Sunday, 29 March 2009
“Sol LeWitt gives primacy to the originating idea of a work of art rather than to its execution. Seeking a way to escape the dominance of Abstract Expressionism—with its large-scale paintings and emotionally loaded brushwork—he began in the early 1960s to explore a new method of making art” […] “Based on the unit of an open rather than solid cube, the works peel away what he perceived as the decorative skin on traditional sculpture, revealing their underlying skeleton, or structure. Though he has created structures in a range of scales and shapes—the permutations growing more intricate over the last four decades—LeWitt has maintained the use of white cubes with a ratio of 1:8:5.” -Whitney
"Sol LeWitt is a minimalist by style and a conceptualist by inclination and faith. Between minimalism and conceptualism -- which in his work and in that of many other artists of his generation butted up against each other, overlapping to the point where they are by now often inseparable -- he created a new and a fresh art." -St.
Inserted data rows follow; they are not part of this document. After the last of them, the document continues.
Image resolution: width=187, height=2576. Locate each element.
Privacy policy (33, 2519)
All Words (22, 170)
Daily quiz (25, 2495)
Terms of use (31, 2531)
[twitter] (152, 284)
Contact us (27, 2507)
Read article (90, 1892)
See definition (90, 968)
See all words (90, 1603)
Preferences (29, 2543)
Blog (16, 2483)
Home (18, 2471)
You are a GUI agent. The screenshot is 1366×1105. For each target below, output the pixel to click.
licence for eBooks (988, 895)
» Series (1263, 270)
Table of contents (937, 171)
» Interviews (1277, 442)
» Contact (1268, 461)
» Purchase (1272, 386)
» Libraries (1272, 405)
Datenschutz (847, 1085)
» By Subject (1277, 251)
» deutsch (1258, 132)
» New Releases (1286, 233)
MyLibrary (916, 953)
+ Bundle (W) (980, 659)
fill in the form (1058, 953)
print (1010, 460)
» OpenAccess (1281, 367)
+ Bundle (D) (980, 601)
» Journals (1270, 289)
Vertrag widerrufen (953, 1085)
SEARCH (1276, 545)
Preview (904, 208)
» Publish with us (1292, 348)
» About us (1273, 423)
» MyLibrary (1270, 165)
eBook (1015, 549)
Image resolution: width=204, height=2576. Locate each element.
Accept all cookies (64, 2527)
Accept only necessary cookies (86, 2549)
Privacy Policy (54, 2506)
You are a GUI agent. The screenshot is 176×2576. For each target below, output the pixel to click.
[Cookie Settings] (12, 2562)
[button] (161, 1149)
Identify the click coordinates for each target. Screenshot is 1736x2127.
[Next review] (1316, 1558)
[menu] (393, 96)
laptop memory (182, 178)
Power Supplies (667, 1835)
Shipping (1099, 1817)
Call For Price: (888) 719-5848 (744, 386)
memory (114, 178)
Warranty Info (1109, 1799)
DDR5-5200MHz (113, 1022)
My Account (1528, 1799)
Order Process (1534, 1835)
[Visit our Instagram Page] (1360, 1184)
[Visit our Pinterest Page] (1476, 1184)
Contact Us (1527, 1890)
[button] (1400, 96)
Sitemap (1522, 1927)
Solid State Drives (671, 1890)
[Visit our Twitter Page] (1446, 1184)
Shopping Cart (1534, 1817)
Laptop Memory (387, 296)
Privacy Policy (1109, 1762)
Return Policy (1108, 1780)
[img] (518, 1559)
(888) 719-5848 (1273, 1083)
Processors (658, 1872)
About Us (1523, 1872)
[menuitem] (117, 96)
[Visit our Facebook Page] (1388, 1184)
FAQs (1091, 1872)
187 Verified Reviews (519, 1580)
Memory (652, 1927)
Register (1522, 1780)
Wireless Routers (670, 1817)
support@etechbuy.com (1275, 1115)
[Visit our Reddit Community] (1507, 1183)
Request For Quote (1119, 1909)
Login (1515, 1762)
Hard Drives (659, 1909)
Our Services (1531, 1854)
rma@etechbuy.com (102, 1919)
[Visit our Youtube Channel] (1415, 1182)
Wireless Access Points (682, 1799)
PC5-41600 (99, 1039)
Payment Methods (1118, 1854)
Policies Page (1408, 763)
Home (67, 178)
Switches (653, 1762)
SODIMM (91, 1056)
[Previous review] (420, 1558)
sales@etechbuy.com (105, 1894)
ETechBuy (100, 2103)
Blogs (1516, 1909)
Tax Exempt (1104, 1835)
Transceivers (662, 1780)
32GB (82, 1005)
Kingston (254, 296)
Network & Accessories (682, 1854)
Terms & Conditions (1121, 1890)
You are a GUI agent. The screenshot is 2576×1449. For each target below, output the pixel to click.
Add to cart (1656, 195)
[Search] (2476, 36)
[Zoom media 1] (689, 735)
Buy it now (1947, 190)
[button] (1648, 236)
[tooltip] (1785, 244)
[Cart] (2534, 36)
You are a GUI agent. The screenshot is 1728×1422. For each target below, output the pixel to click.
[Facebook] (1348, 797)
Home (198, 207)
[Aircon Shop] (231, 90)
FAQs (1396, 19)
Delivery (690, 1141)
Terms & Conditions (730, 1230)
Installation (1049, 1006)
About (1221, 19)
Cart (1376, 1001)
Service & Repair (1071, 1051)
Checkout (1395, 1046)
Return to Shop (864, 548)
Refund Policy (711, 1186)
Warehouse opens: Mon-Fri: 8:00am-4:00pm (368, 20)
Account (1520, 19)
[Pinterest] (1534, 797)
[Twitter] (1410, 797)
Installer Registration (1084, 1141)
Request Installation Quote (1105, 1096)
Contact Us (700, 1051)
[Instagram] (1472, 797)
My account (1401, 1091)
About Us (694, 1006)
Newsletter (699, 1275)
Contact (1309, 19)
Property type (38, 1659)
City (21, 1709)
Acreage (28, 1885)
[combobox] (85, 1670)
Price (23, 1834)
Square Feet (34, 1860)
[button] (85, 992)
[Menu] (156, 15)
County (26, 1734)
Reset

Luis Dispatch, David Bonetti, Visual Arts Critic 10.3.2004
As Sol Lewitt explained in his 'Paragraphs on Conceptual Art', that "art that is meant for the sensation of the eye primarily would be called perceptual rather than conceptual" (Lewitt,1967) which highlighted the dichotomous nature of the design/art practice, in that to create something visually appealing, the concept is rendered with partial unimportance.
"Since the function of conception and perception are contradictory (one pre, the other post fact) that artist would mitigate his idea by applying subjective judgement to it." (Ibid)
This, empirically, I have to agree with to some degree. However, the notion that 'percept' and 'concept' are separate, I feel, is of an absolutist, theoretical viewpoint. The work we are creating relies heavily upon the concept, but without the perception, it is of no value.